Фрагмент документа ::
____________________
Глядя на одно из таких селений, на ряды прекрасных одноэтажных коттеджей, я достал из дорожной сумки письма, которые писал в 1944 году из Карпат, и прочитал: «...бедность здесь дикарская, бедность кричащая, орущая! И ничего-ничегошеньки в домах нет, кроме блох и распятий Христа...»
Отсюда бежали крестьяне в прошлом на заработки по всему белу свету, бежали в поисках счастья десятками тысяч, и крестьянский поэт О. Улинц, побывавший не только в Европе, но и в Африке, писал:
Верховино, світе милий,
Рідна моя мати,
Чому твої діти ходять
По світу блукати?
Чому ходять блукаючи,
Доленьки шукають?
А пройдисвіти, злодюги
Тебе обкрадають...
Этот край называли землёй без имени.
Теперь у него есть имя, хорошее, доброе имя. И новые песни. Их пел гостеприимный мэр города Славска В. Улыч. Я осмотрел этот городок и его гордость — новую большую школу. Школу с идеальными паркетными полами и превосходной мебелью, сделанной руками учащихся. А потом Улыч пригласил меня подняться на гору. Отсюда мы любовались Славском. Здесь Улыч подарил мне фотографию города, снятую с той точки, на которой мы стояли. Значит, у него припасены такие фото на случай приёма гостей. На обороте сделал трогательную надпись. А потом пел песни: «Карпаты, Карпаты, высокие горы...» Исполнитель он прекрасный и в свой край влюблён, как поэт.
Письма, которые я взял с собой в дорогу, давали много пищи для размышлений: «...мы натолкнулись на укреплённую линию „Арпад“ — бетонные надолбы, завалы, рвы, ряды колючей проволоки... Нас хотят задержать, не пустить в Венгрию...»
____________________
(Данные об элементах и расположении текста)
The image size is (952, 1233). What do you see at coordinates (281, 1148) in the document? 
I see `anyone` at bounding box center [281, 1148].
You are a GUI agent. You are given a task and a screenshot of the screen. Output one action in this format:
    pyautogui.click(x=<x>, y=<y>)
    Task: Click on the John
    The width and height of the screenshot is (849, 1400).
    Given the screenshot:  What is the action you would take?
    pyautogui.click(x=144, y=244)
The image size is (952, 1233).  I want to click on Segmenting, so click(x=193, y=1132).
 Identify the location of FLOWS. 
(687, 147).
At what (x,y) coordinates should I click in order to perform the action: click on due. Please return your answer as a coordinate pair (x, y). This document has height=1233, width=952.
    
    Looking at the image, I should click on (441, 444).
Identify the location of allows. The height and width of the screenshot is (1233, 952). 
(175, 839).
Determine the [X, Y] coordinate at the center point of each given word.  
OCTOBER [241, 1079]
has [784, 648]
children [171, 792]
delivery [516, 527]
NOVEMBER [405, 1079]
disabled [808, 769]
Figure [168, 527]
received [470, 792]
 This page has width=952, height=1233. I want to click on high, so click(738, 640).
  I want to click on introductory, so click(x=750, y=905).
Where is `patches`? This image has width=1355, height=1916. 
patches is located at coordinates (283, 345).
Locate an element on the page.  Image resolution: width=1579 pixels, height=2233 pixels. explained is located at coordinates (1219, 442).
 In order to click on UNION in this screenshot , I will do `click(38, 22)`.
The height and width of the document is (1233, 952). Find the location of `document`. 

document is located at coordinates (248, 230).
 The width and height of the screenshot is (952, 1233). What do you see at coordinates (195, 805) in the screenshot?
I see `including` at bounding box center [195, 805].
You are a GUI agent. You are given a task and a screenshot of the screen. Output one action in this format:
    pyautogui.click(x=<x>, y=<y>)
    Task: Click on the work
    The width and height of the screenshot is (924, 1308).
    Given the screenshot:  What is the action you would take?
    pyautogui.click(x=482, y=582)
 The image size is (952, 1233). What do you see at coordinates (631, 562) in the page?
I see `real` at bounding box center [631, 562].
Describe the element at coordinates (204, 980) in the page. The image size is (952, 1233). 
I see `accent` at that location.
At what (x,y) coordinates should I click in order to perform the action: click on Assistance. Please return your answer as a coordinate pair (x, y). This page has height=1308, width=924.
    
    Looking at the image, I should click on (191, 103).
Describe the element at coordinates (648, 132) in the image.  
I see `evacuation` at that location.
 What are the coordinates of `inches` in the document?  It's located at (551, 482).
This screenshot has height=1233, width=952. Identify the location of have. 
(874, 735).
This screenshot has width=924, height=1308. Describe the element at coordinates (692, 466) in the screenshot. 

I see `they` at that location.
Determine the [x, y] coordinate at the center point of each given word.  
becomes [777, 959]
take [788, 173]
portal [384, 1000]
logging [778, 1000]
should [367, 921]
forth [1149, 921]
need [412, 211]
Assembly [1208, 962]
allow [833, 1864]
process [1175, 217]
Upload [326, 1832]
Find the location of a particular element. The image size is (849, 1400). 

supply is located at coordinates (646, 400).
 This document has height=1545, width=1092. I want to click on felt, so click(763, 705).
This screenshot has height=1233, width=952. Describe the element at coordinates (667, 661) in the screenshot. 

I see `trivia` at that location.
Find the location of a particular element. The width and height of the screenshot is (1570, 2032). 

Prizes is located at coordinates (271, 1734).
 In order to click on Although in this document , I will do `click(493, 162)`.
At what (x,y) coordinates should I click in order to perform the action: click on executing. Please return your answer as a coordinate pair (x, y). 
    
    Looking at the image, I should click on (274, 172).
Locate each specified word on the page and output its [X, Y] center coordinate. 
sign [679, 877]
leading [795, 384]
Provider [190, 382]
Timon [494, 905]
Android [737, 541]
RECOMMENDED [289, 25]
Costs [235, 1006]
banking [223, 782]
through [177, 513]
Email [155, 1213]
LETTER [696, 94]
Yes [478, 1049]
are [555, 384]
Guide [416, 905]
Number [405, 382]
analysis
____________________
Цель задания ::
Определите, согласуются ли с отрывком о Карпатах утверждения (а), (б) и (в). Для каждого ответьте «да» или «нет» и дословно приведите решающие слова отрывка.
(а) Свои письма автор писал в 1944 году из Карпат.
(б) Мебель для новой школы в Славске привезли из другого города.
(в) Поэт О. Улинц побывал в Африке.
Листинг к этой работе отношения не имеет.

Решение задачи ::
(а) Да: «письма, которые писал в 1944 году из Карпат».
(б) Нет: «превосходной мебелью, сделанной руками учащихся».
(в) Да: «побывавший не только в Европе, но и в Африке».